Across the nation, child development experts, parents and students are shaking their heads over the downfall of one of the most charismatic and effective leaders in the fight to change the way we raise our children. Jones recognized that competition to gain entrance into elite universities was causing an unprecedented level of pressure and stress in children's lives that begins long before they can spell "higher education."
She also realized that she was perfectly positioned to make meaningful changes. Jones started by changing MIT's application. She reduced the amount of space to list extracurricular activities, awards and honors. Instead, MIT asked applicants about their hopes, dreams and failures. Jones also led a national discussion on the impact of performance pressure on children's lives.
For Honolulu parent Susan Donlon, the circumstances surrounding Jones' resignation came as a discouraging shock. Donlon saw Jones as an inspiring advocate for her children's well-being. The mother of three was in the audience when Jones' said that "our children are the most anxious, sleep-deprived, judged, tested, poorly nourished generation." They are "steeped in stress," pressured to "perform until they break," and will grow up to be a generation of socially compliant workaholics if we do not allow them to be what we are -- only human.

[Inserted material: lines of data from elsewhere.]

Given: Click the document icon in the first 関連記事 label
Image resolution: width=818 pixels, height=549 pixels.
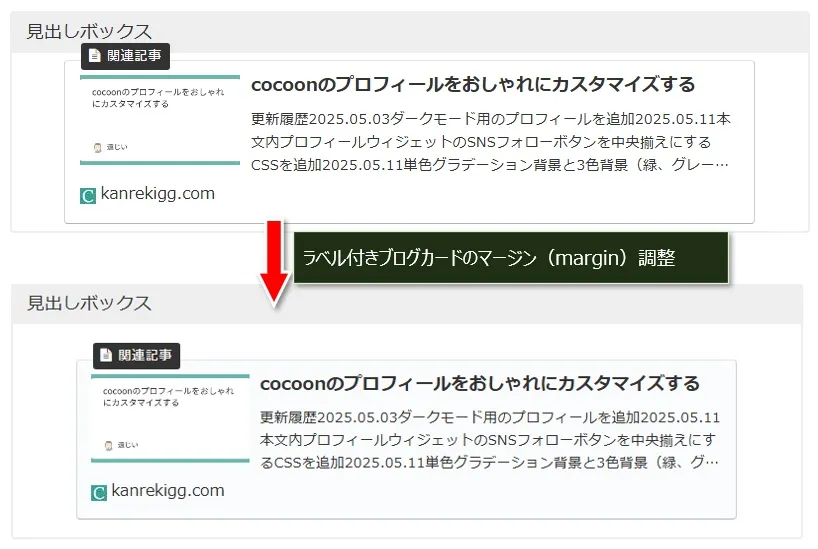Looking at the screenshot, I should coord(95,56).
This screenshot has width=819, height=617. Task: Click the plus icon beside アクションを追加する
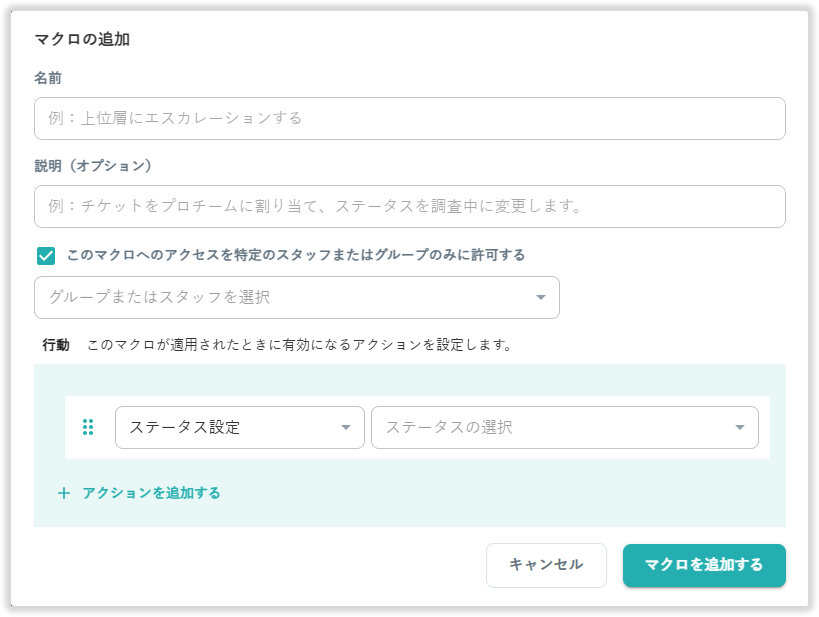pyautogui.click(x=64, y=493)
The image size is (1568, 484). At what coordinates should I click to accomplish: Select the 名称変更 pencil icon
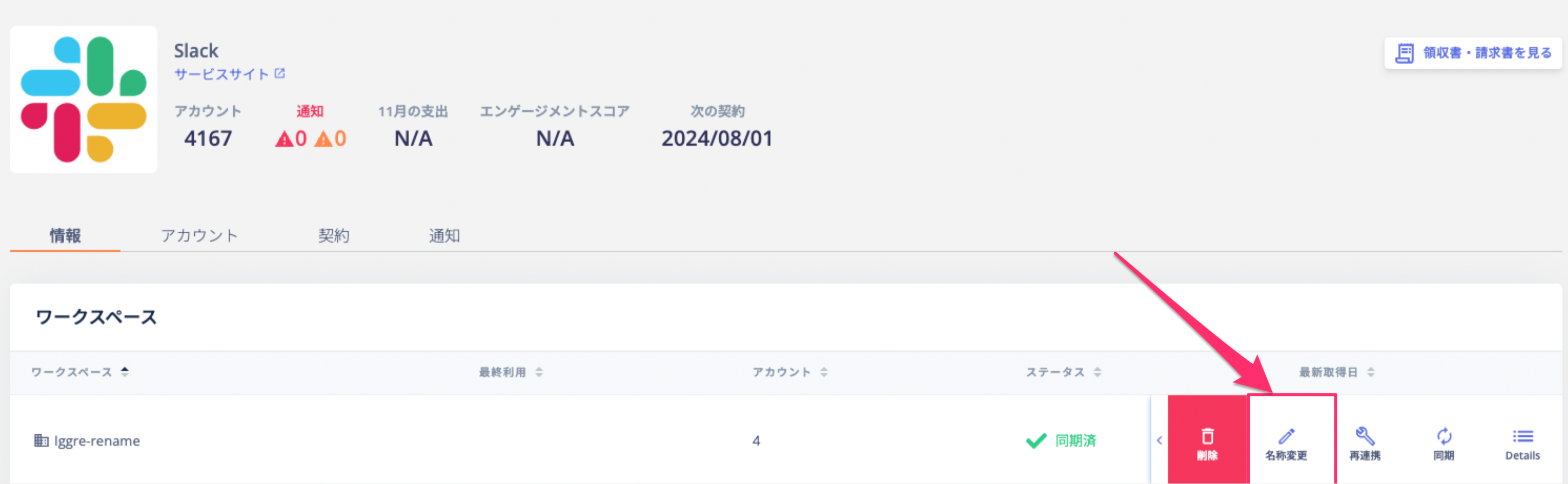[x=1286, y=436]
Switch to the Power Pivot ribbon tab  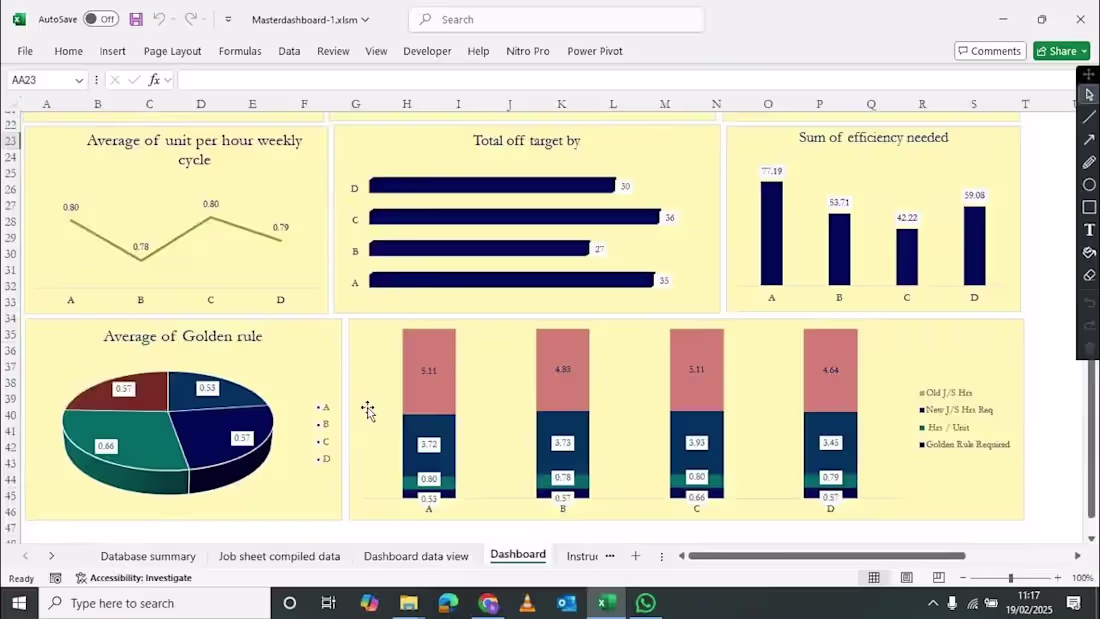594,51
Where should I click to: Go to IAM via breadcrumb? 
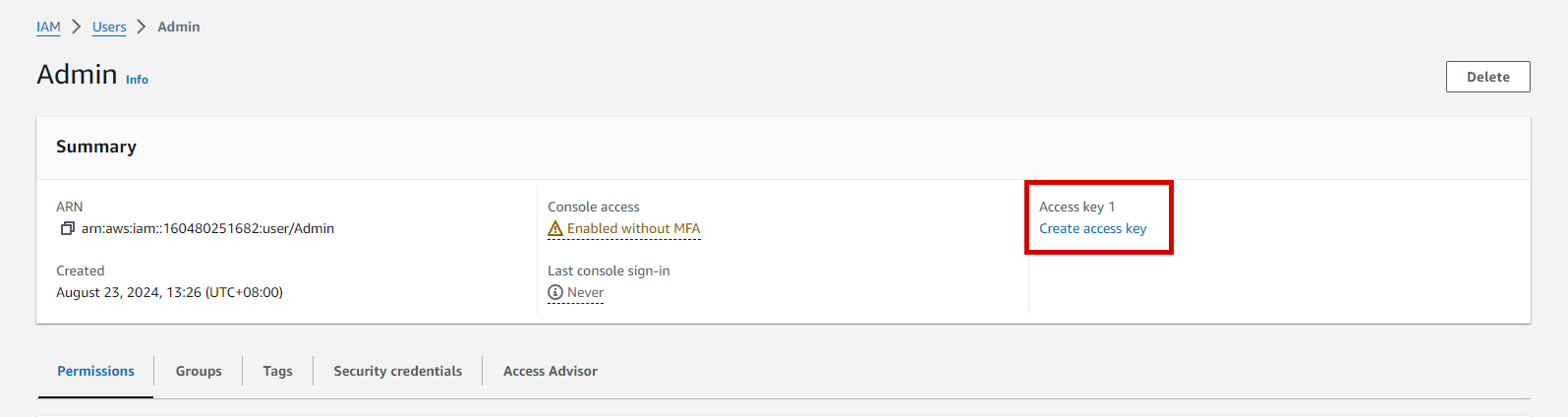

Shaking her finger at parents, Jones said, "We focus too much on our children's human 'doingness' and not enough on their human 'beingness.'" Then, throwing her hands in the air, she boomed, "We weren't raised like this. We don't live like this. Why do we expect our children to?"
Parents' reactions that evening varied considerably. For some, Jones' message was welcome permission from an "expert" to scale down the activity level. Others felt Jones' words were an affront to their attempts to provide their children with the best opportunities available. In the question and answer period, one parent told Jones, "I don't believe you."
Child development experts applauded her unapologetic style and sensible approach to child rearing. Teachers who struggle each morning to hold the attention of exhausted, overscheduled teenagers cheered her on. Parents who have checked out of the "enrichment activity" frenzy saw Jones as a champion for their uncommon child-rearing philosophy.
Donlon voiced the concern now resonating from Massachusetts to Hawaii: that Jones' advocacy for children's well-being isn't discredited.
"I hope her message doesn't get lost. It's too important" Donlon said.
Many agree that Jones' mission must go on despite the loss of its high-profile messenger. Straub pediatrician Lynn Yanagihara will continue to counsel her patients that children's emotional health is just as important as academic development.
"Children need downtime to digest issues and emotions so they can learn how to deal with them and deal with other people," Yanagihara said. "A child who can do everything but can't get along with other people is not a happy or healthy child."
Yanagihara also reminds parents that stress hurts children's physical health just as it does to adults.
One can only imagine the stress that Jones must have endured as she hid her lack of academic accomplishments. In the end, she succumbed to the very same pressure to earn the "right" credentials that she tried to protect children from. Parents like Donlon hope that her humane mission isn't blindsided by her human error.
Dawn Yoshimura Sinclair is a freelance writer who lives in Honolulu.